Agent-based backup not suitable for virtual environments
Saturday, 29 August, 2009
Virtualisation is causing many IT managers to re-think various sacred IT cows, including virtual machine backup.
In nonvirtualized environments, backups are usually done by installing a software agent in the operating system that performs a file-level copy of the entire environment. Examples of this approach include Symantec NetBackup and Backup Exec.
But in highly consolidated virtual environments, inserting agents and coordinating backup schedules can be tricky, and the agents can drain the CPU and I/O resources slated for other virtual machines (VMs).
These days, the preferred method is to create a snapshot of a Virtual Machine Disk File (or VMDK in VMware parlance, and the Virtual Hard Disk for Microsoft Hyper-V and XenServer environments), said Jerome Wendt, a lead analyst at DCIG in Omaha, Neb. By working off a snapshot, the backup server relieves the production server of the data-processing burden, minimizing the impact of the backup job on other VMs on a host.
Snapshotting to step up the VM backup process
There are variations on the snapshot-based backup theme. VMware's own VMware Consolidated Backup, for instance, quiesces virtual machines on an ESX host and makes them available to third-party backup software providers for off-host processing. Another approach is to use the snapshot capabilities of a storage array.
That's what UniSource Energy Corp. subsidiary Tucson Electric Power (TEP) does. TEP uses the snapshot family of products on its NetApp storage arrays to back up 300 virtualized Windows machines running on about 50 VMware ESX hosts, said Stephen Kiser, a systems administrator at TEP.

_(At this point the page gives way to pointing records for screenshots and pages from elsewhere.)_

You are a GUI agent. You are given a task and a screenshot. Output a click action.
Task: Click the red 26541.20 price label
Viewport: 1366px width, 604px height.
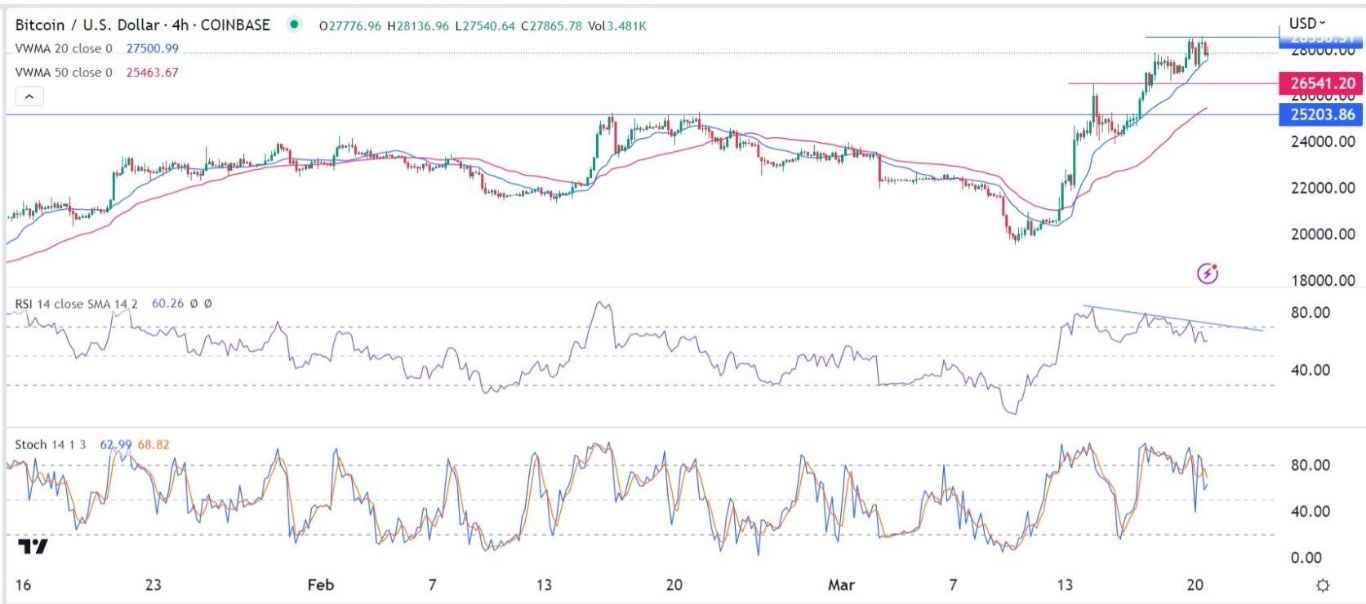1322,83
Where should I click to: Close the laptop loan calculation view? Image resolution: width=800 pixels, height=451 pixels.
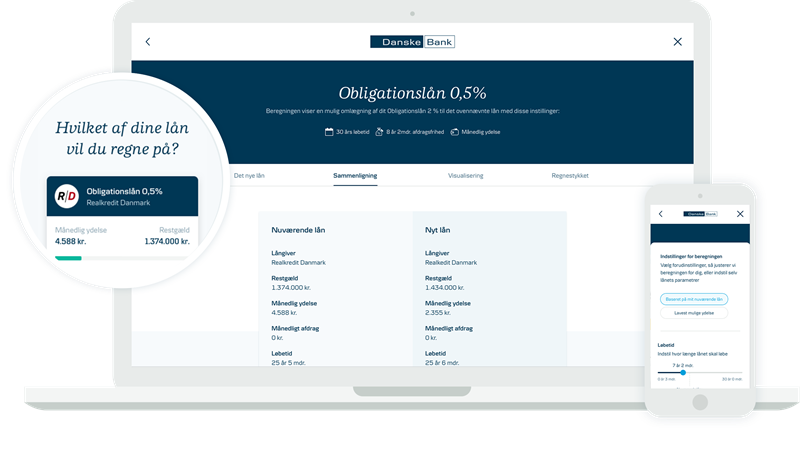[x=677, y=42]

Specifically, TEP uses NetApp's SnapShot, SnapVault and SnapMirror to perform local backups and archives and to replicate them off-site. "We keep a couple of snapshots local for a couple of days for speed [of restore]," he explained. "Anything older than that we ship out to a DR [disaster recovery] facility," he added.

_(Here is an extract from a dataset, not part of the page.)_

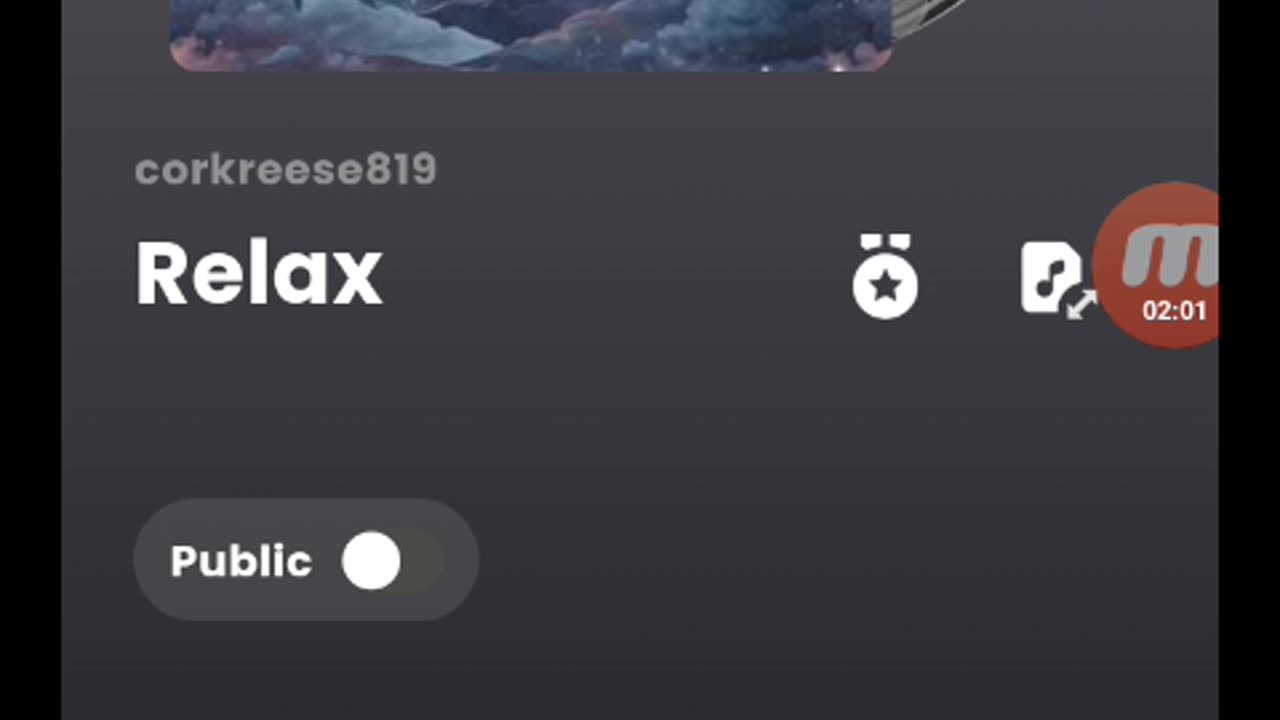Click the 02:01 recording timer

coord(1174,311)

The decision to use snapshots was borne of necessity. With NetBackup, "our backup window was exceeding 24 hours," Kiser said, meaning that TEP could not complete a daily backup of all its systems.
Moving to a snapshot approach also cost TEP a lot less, said Chris Rima, a TEP supervisor of infrastructure systems. Even though NetApp charges for its SnapShot options, it is definitely cheaper than NetBackup for 300 systems, Rima said.

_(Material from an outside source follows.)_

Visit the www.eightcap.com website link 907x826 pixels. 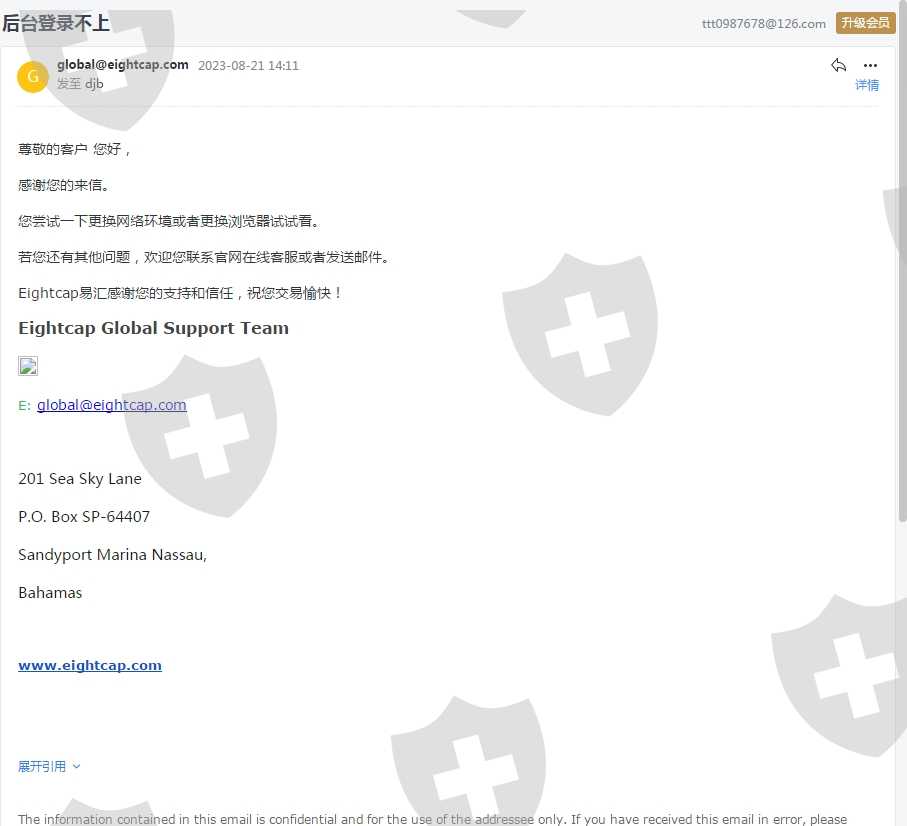point(90,665)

TEP doesn't bother to quiesce its VMs before taking a snapshot, arguing that the likelihood of the snapshot not being able to produce a crash-consistent image is exceedingly slim. And even if the first snapshot fails, they go back to the previous one. "Your chances are way above 99% that your application is going to come back up," Rima said. "We recover from [snapshots] all the time," he said. "We know it works."
Improving speed, reducing costs with better backup
Another VMware shop that has thrown away its old-school backup software is Budd Van Lines, a moving and relocation firm. In 2006, backups performed using the agent-based CA ARCserve took all night to complete, said Doug Soltesz, the vice president of information systems and technology. "When you're completely virtualized, you don't want agents in the VMs," he said.
Soltesz tried out Vizioncore vRanger and PHD Software's esXpress and found the latter to be faster and less expensive. Like other virtualisation-centric backup suites, PHD esXpress backs up the entire virtual machine, but it does so using a small virtual machine running on the same host as the virtual machines it backs up. PHD esXpress spawns as many of these so-called virtual backup appliances (VBAs) as it needs to meet its backup window and uses throttling to prevent them from overconsuming resources.
Compared with ARCserve, esXpress completed its backups by 2 a.m. instead of the early morning, Soltesz reported. Also, since installing the latest 3.5 version, backups complete even faster -- by 12 a.m. -- thanks to new delta technology that sends over only recent changes. New data deduplication and file-level restore capabilities in version 3.5 allow the company to keep more data on disk for longer, and to recover individual files from a backup rather than having to restore an entire VM, Soltesz said.
Traditional backup software providers, meanwhile, have responded to the rise of virtualisation largely by integrating with VCB and backing up the entire VMDK, said DCIG's Wendt. They plan their backup jobs by querying all the ESX hosts about the virtual machines running on them. However, in large virtualized environments, "that can get cumbersome," he said. The next frontier for backup software is to communicate directly with vCenter, VMware's management console.